» **THE PROBLEM**: Turn the lines of the items below, from the line with "Image resolution: width=1410" up to and including the line with "click(1157, 66)", into a JSON list of strings with one string per line and blank lines dropped. Leave the pictures out.

[START OF DATA TO USE]

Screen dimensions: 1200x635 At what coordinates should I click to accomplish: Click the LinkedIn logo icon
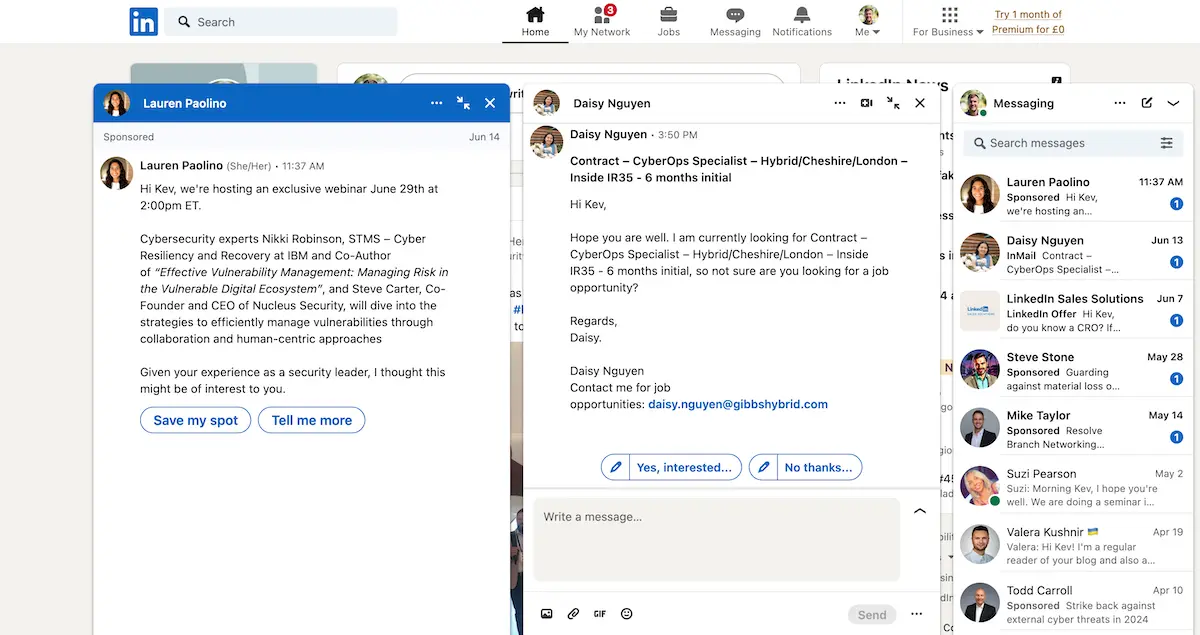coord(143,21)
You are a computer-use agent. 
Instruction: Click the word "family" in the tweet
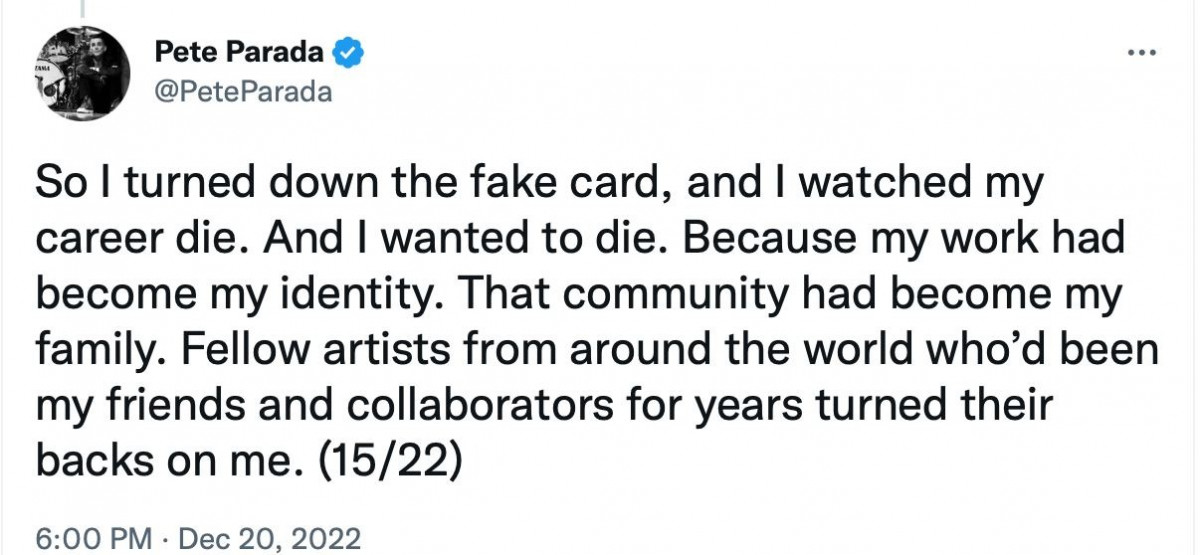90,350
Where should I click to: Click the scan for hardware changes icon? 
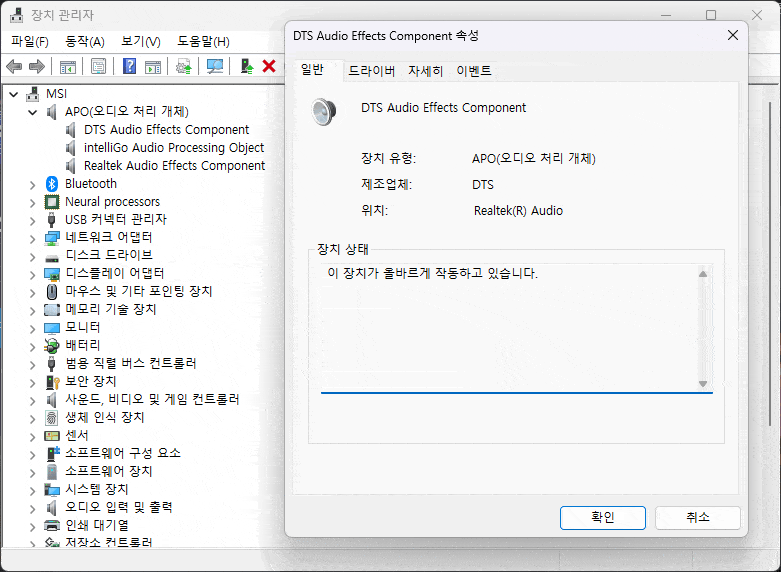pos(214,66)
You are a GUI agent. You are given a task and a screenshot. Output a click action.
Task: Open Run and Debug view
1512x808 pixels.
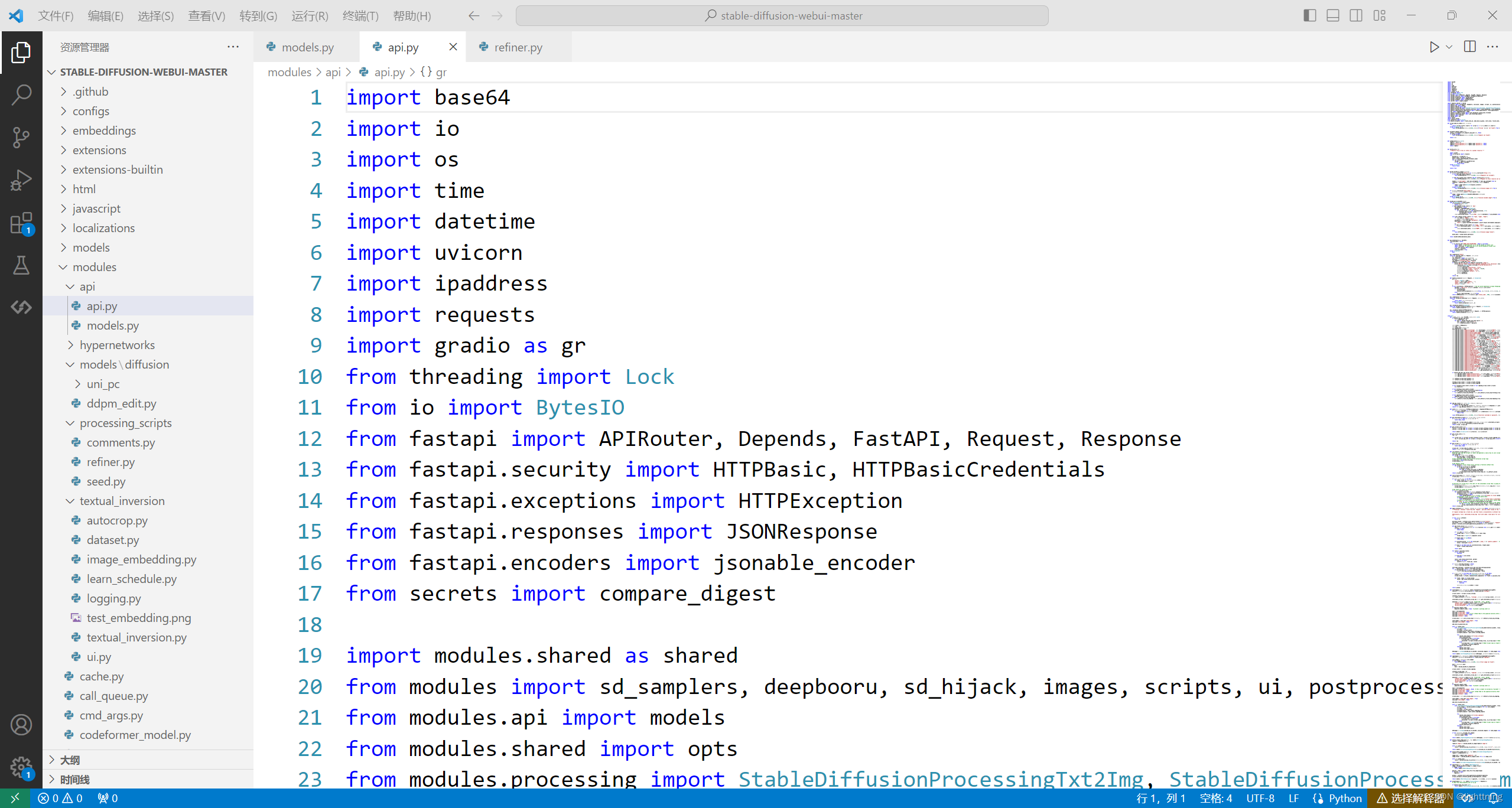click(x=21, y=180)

[END OF DATA TO USE]
[START OF DATA TO USE]

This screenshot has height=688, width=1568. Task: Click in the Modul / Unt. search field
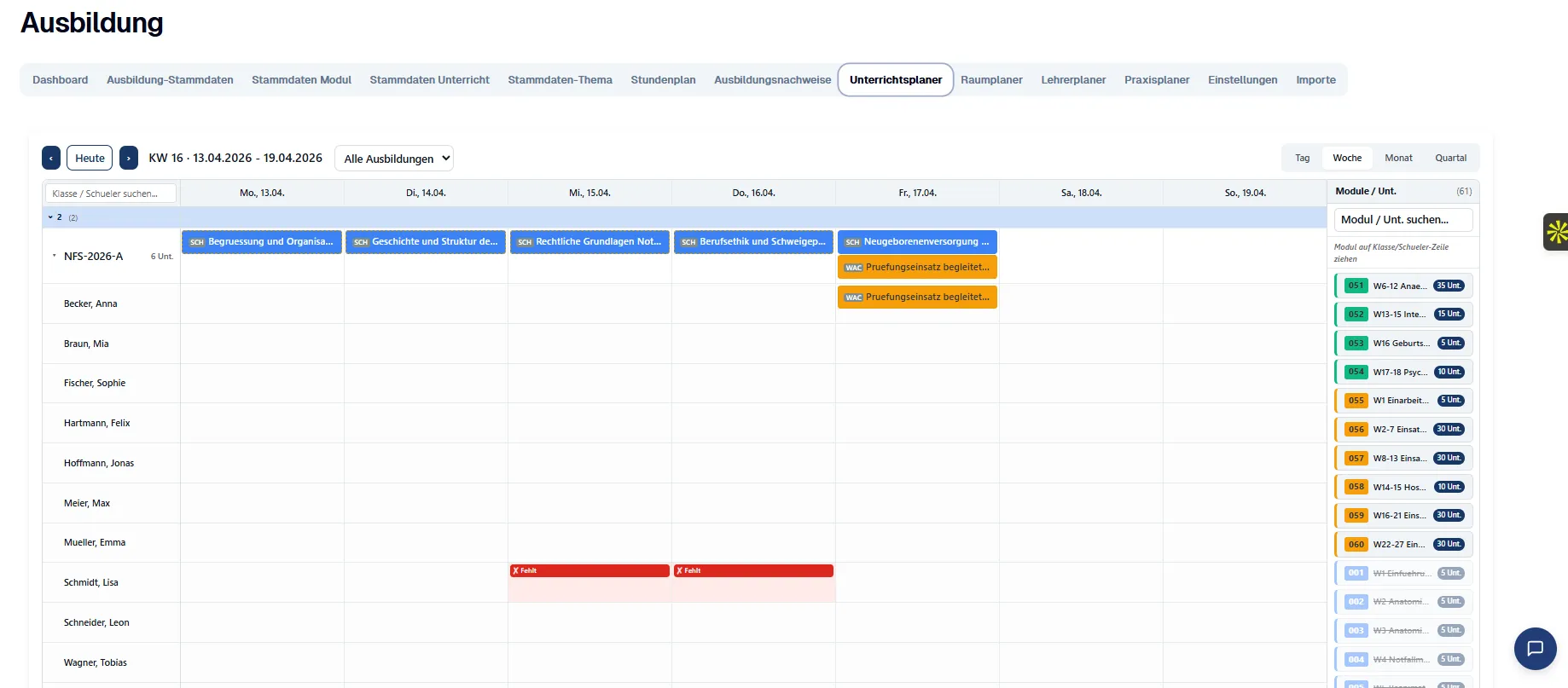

[END OF DATA TO USE]
[START OF DATA TO USE]

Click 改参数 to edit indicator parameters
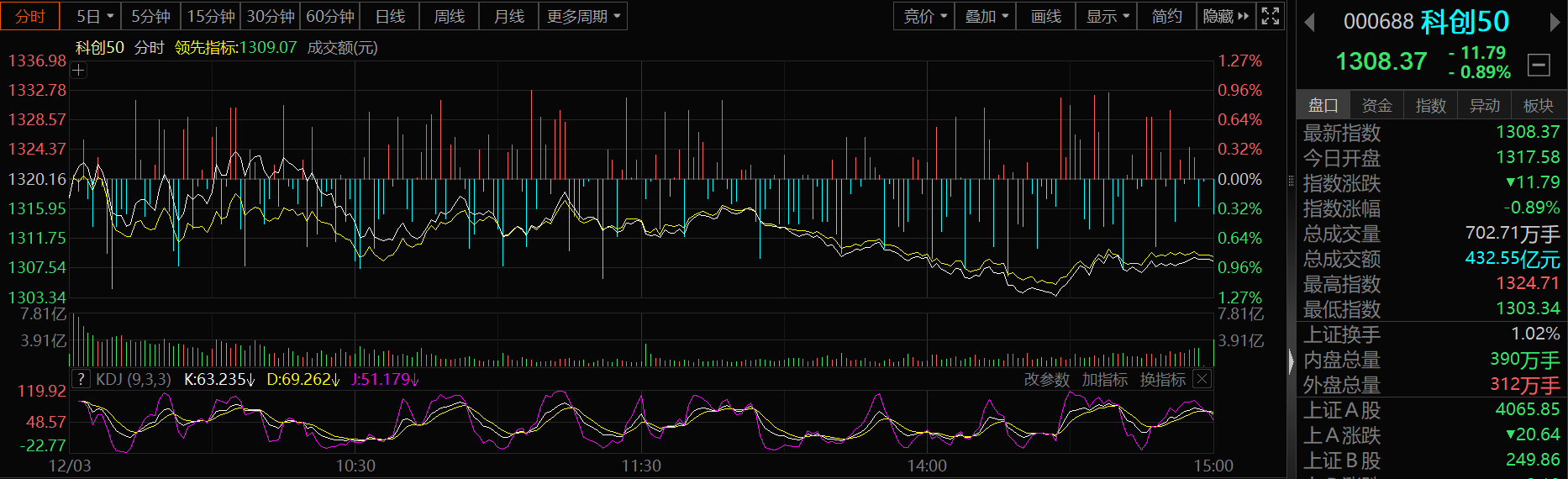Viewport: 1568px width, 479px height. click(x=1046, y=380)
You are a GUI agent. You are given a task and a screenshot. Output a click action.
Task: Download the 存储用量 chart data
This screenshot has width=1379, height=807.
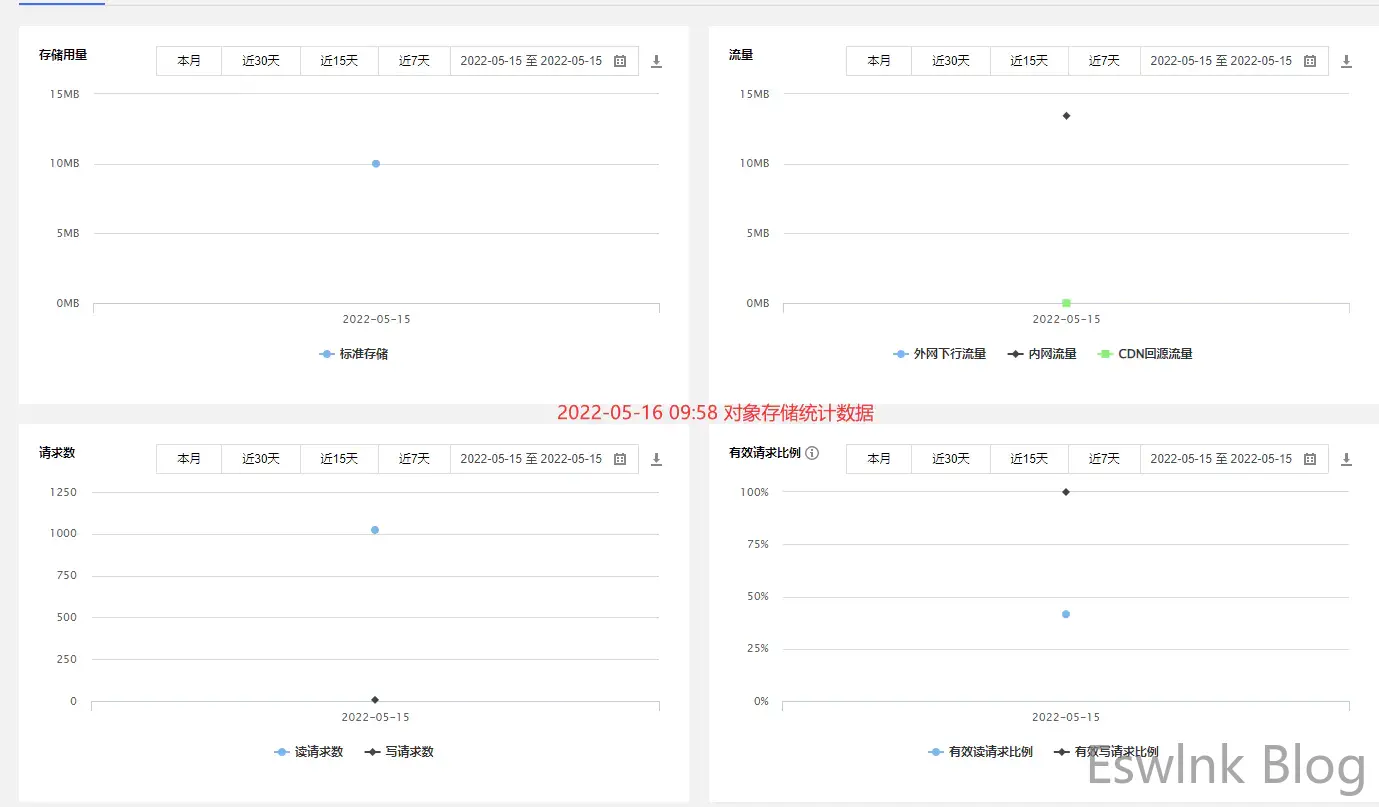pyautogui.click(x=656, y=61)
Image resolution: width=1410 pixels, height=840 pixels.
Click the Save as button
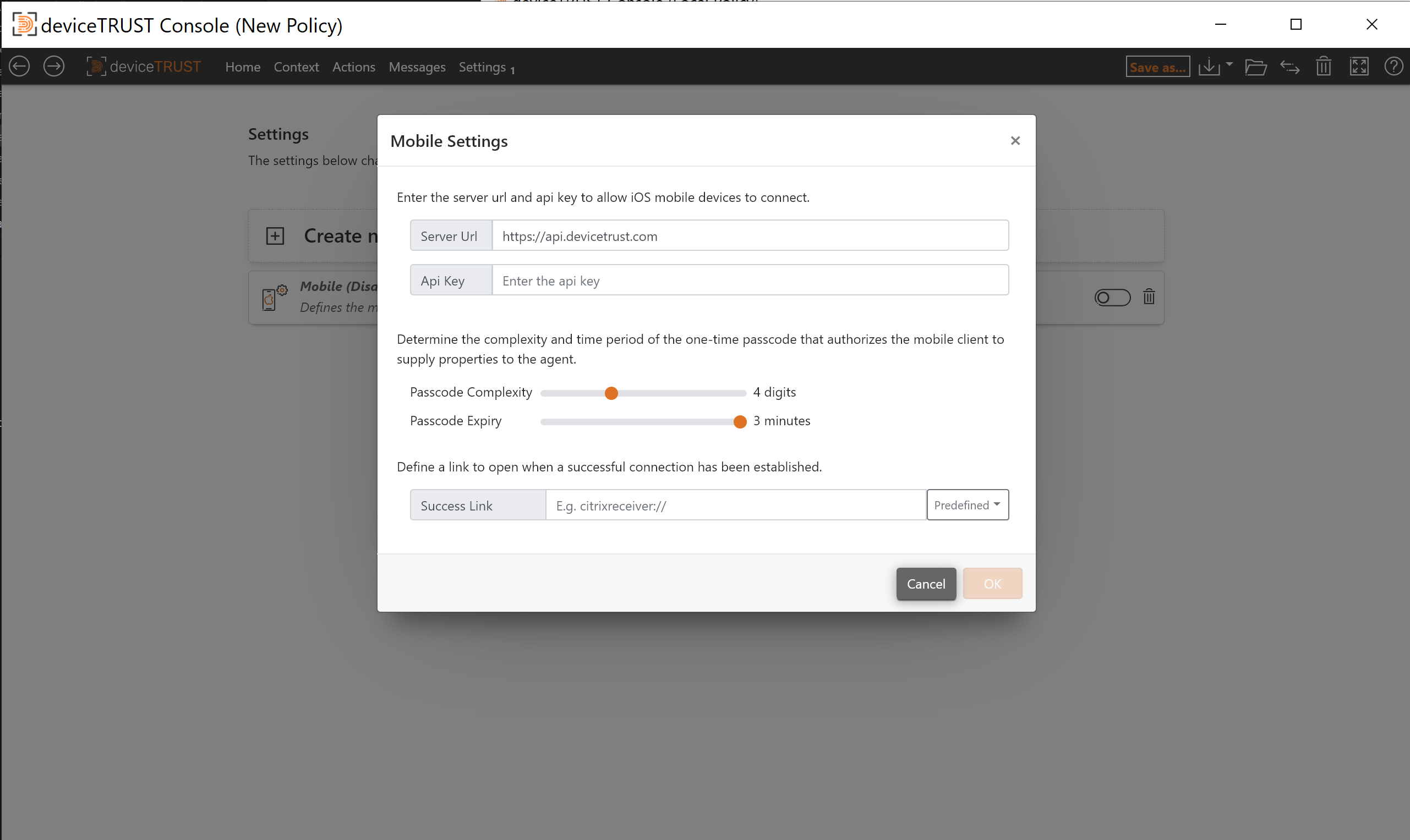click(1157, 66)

[END OF DATA TO USE]

» **SOLUTION TO THE EXERCISE**:
[
  "Image resolution: width=1410 pixels, height=840 pixels.",
  "Click the Save as button",
  "click(1157, 66)"
]